*** Block opens ***

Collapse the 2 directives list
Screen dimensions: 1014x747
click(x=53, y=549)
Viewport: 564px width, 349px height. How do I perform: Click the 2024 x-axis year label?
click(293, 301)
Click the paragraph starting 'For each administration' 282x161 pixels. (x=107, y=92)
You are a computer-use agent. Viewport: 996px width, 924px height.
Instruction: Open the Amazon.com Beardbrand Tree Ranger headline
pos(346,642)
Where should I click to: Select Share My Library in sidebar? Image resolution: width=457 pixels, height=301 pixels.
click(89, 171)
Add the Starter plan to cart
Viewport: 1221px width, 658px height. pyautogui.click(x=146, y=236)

*** Block closes ***
*** Block opens ***

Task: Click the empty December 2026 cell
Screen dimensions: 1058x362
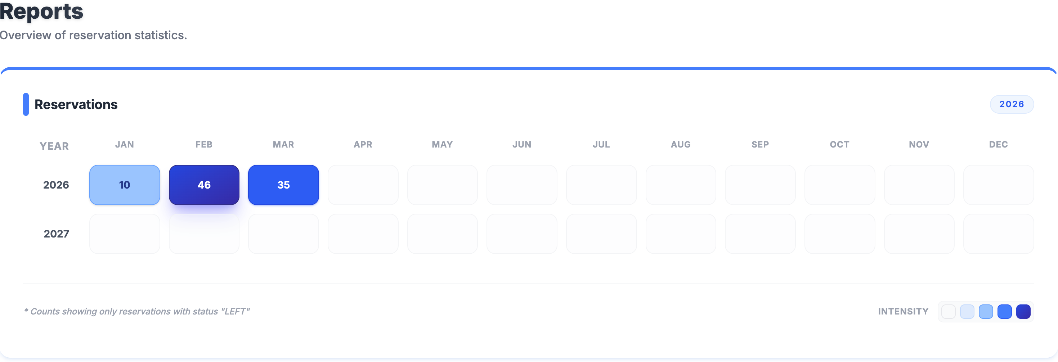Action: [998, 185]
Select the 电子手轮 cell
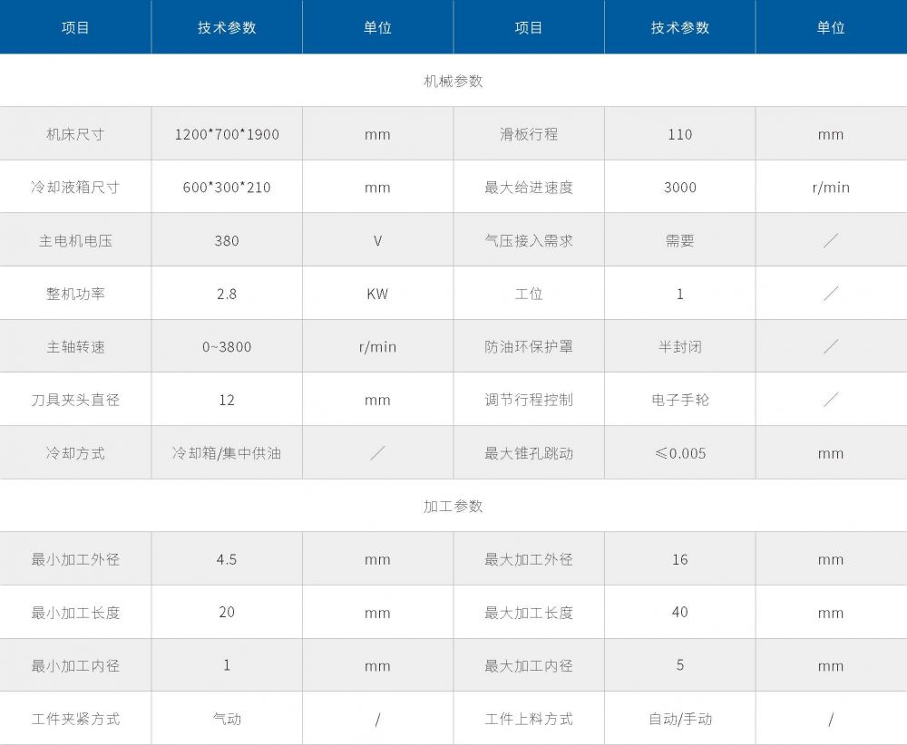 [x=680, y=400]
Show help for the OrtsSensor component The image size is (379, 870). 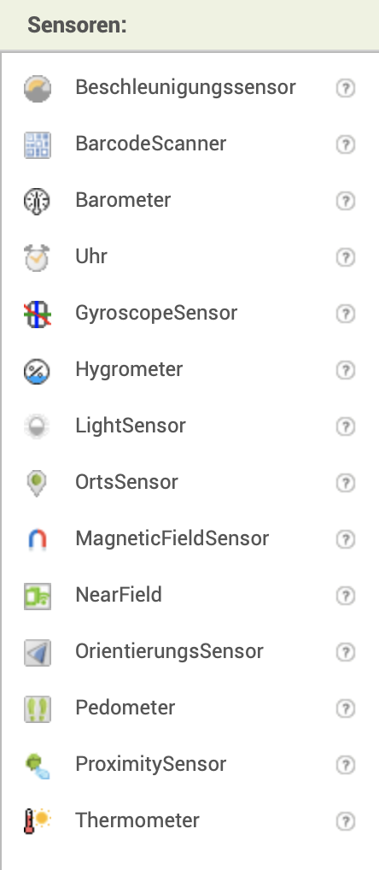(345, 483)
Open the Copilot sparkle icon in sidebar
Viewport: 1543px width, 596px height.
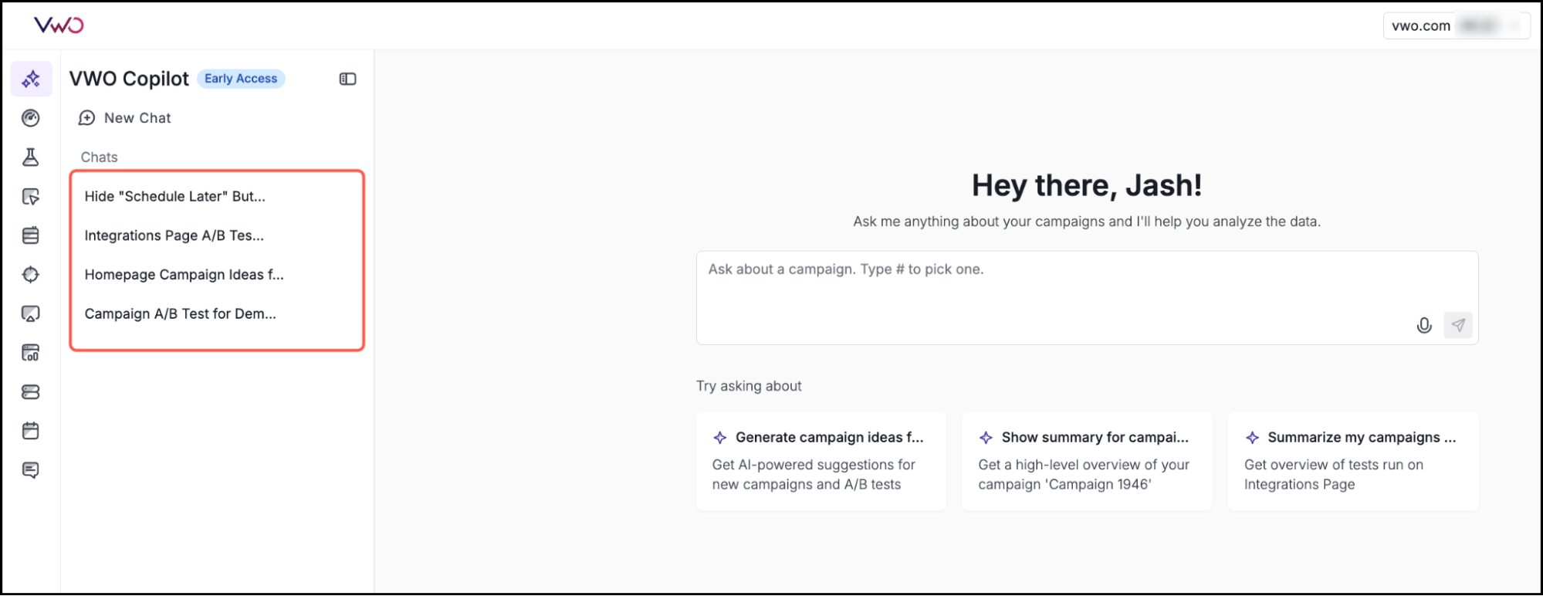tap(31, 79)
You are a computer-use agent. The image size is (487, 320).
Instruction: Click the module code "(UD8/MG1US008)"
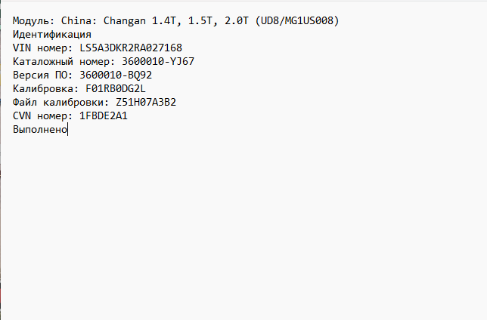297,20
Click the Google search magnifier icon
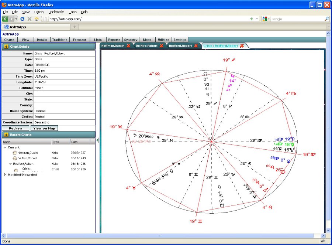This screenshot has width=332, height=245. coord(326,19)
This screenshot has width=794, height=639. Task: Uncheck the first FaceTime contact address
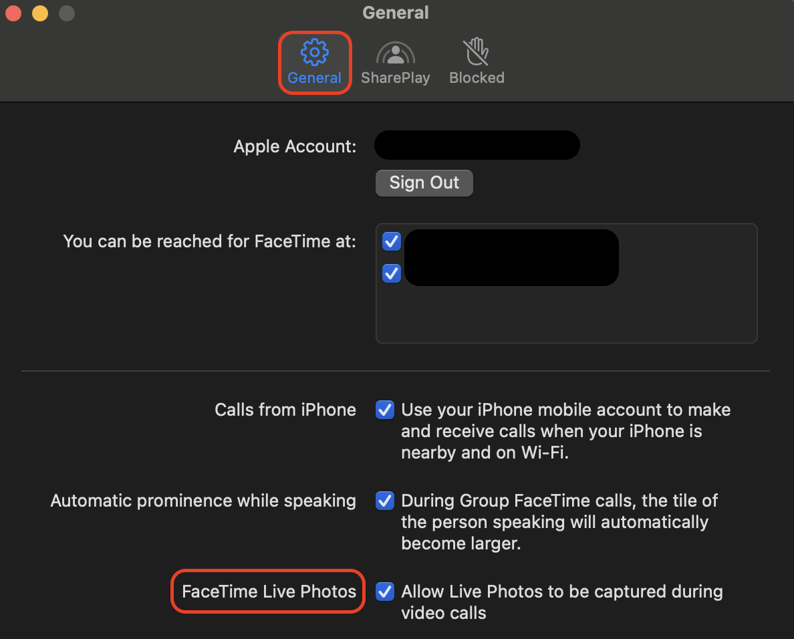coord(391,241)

*** Block closes ***
*** Block opens ***

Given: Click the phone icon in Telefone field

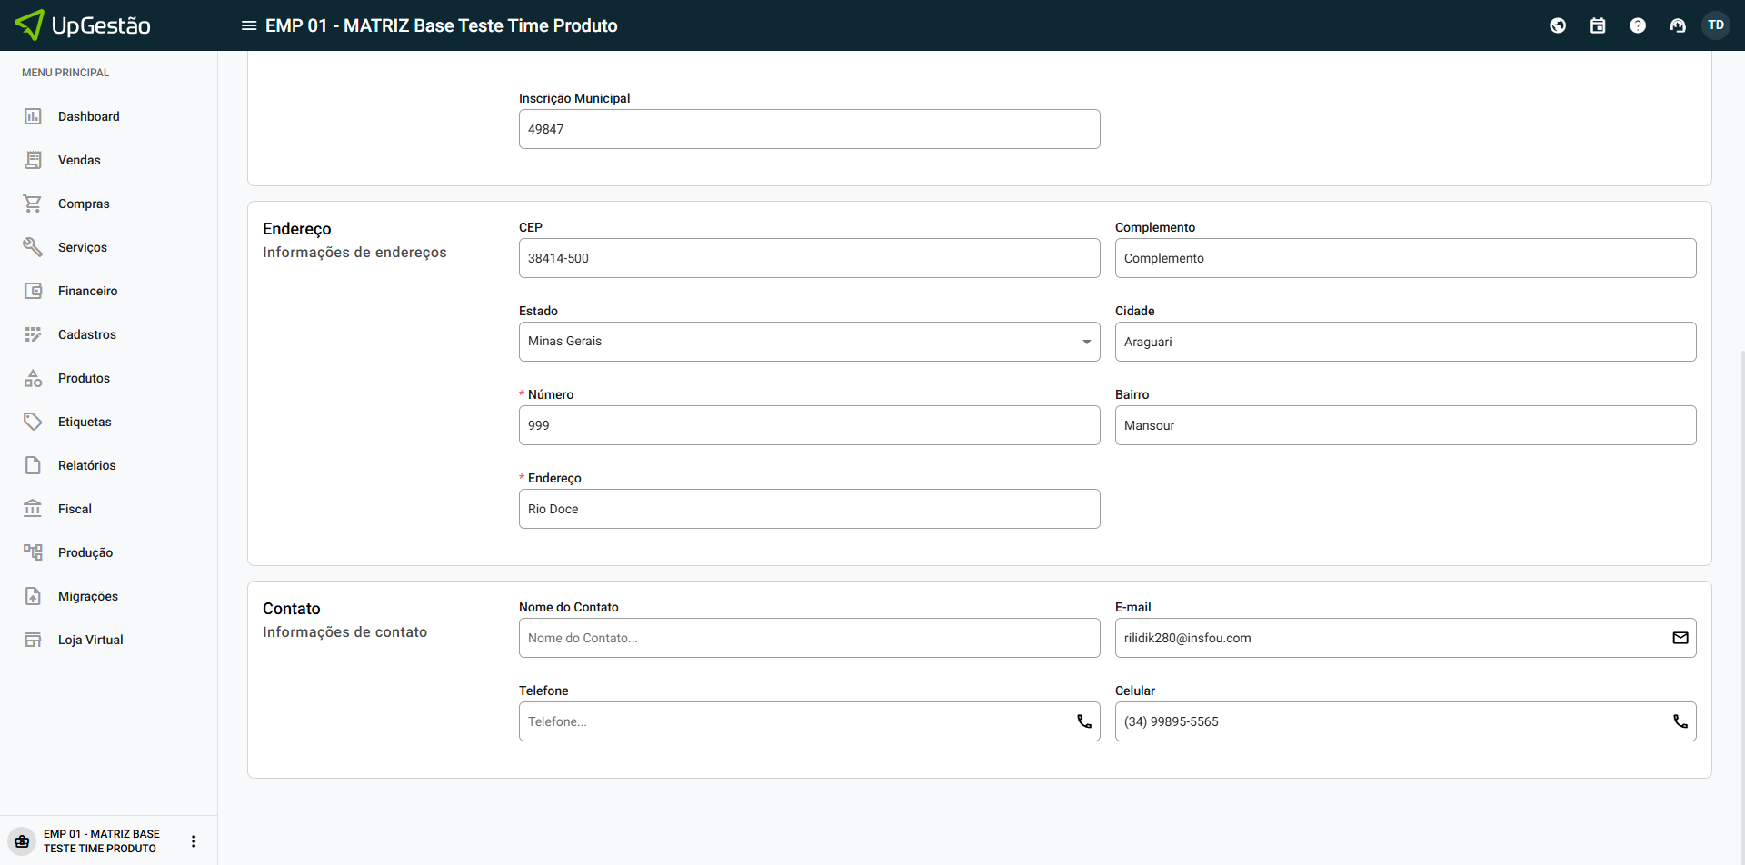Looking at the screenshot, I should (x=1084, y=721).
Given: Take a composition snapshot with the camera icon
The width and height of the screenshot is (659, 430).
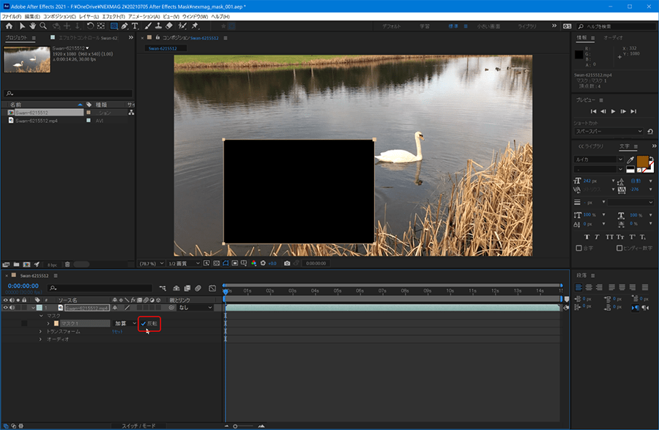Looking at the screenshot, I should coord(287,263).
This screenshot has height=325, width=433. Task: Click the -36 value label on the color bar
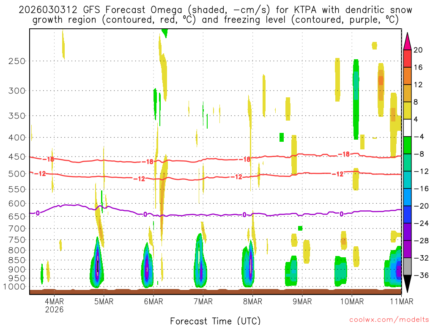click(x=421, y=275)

*** Block closes ***

▶ _Description of the task_
Check each line of the entries for "agent" and copy those that have it.

▶ _Exercise answer_
You are a computer-use agent. Viewport: 996px width, 924px height.
You are a computer-use agent. The image size is (487, 320).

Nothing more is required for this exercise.